We talk a lot about the risks of AI in schools, but those same risks apply in any learning environment.
I recently started a new job and I find that AI is making it so much harder for me to onboard. I am adjusting to my role much slower than my peers who are using AI less. I am coding in a language I am unfamiliar with, which makes the lure of vibe coding stronger. I am at least skilled enough to recognize when Claude gives me an answer that either makes no sense or is unnecessarily verbose. But the more time I spend asking Claude to write code, the less I feel like I'm developing the skills that the job requires. Plus, when I submit a PR, I lack the necessary confidence in my own work, which just feels bad.
Honestly, another part of this is that I'm asking Claude to search through Slack and docs for answers to questions when I should just ask another person.

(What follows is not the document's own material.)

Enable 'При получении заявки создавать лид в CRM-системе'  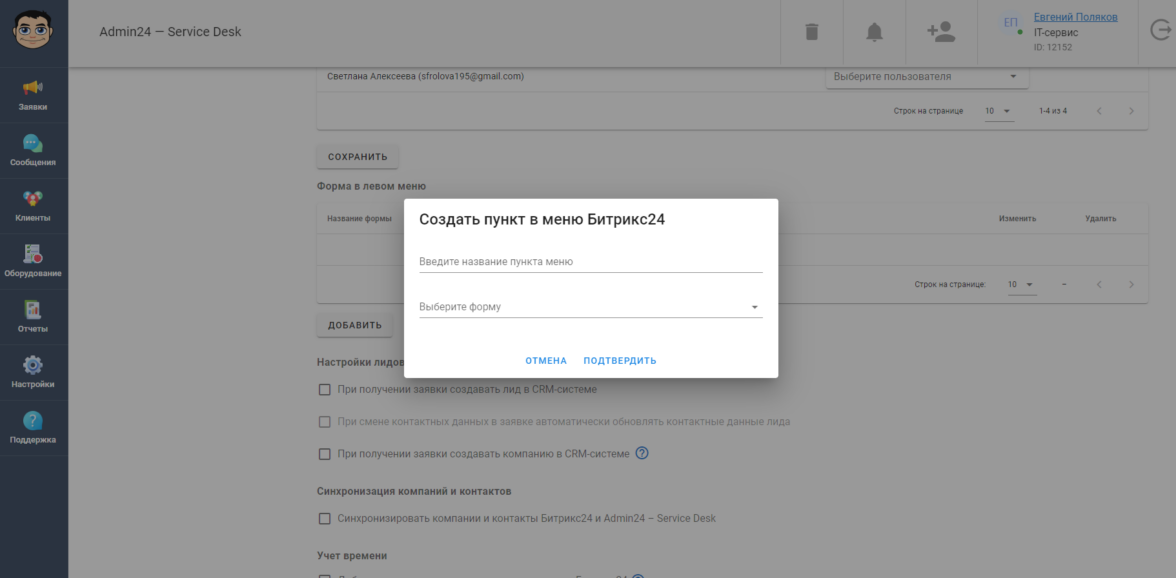324,389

The AI is feeding my social anxiety, luring me into avoiding human contact that I know will be good for my understanding as well as my general need for social interaction.
That all sounds like I am absolving myself of responsibility, but I think it's important to point out how a given technology is especially addictive for a certain type of person, and traps them in a negative behavioral cycle. If I hold off on relying on AI now, I suspect I can grow in my skills to the point that I can delegate tasks to AI that are rote and easy for me to verify their results. It feels challenging, but it's necessary.

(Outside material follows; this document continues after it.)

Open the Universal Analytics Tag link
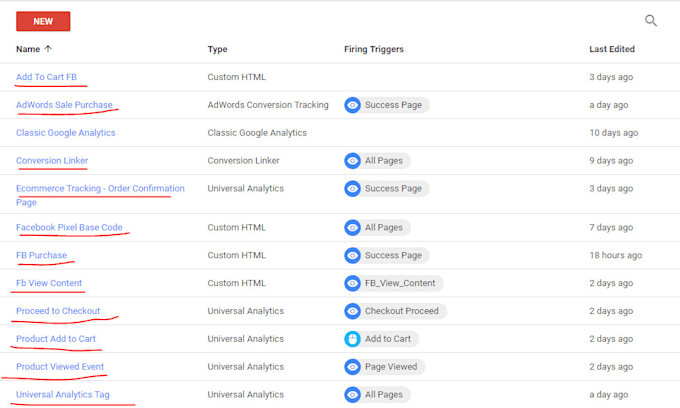680x408 pixels. pyautogui.click(x=63, y=395)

It is the worst time for the apprenticeship system (internship). everyone expect you to ship fast and good with ai, but you can barely have the time to pick up any skills during the fast iteration.
I’ve found the LLMs quite useful for summarising a codebase for me to quickly get a grasp on it.
It’s one of the real use cases I’ve had other than basically vibe coding
I'd suggest going the route of having Claude teach you what you need to know. How do I uppercase this string? What's the best way to tackle this problem? Is there a standard way to do this thing? Then you learn along the way. You don't have to use it as a search engine, just ask it what you need to know in the moment. It will shake it's token chains and give you something that's useful, especially for a beginner in the language. This way you can implement your plan of growing your skills and then starting to delegate to it later.
I've been doing this, and it's a nice balance for me. Having Claude code things when you don't know how to evaluate it's code seems like madness to me, but I guess I'm in the minority on this.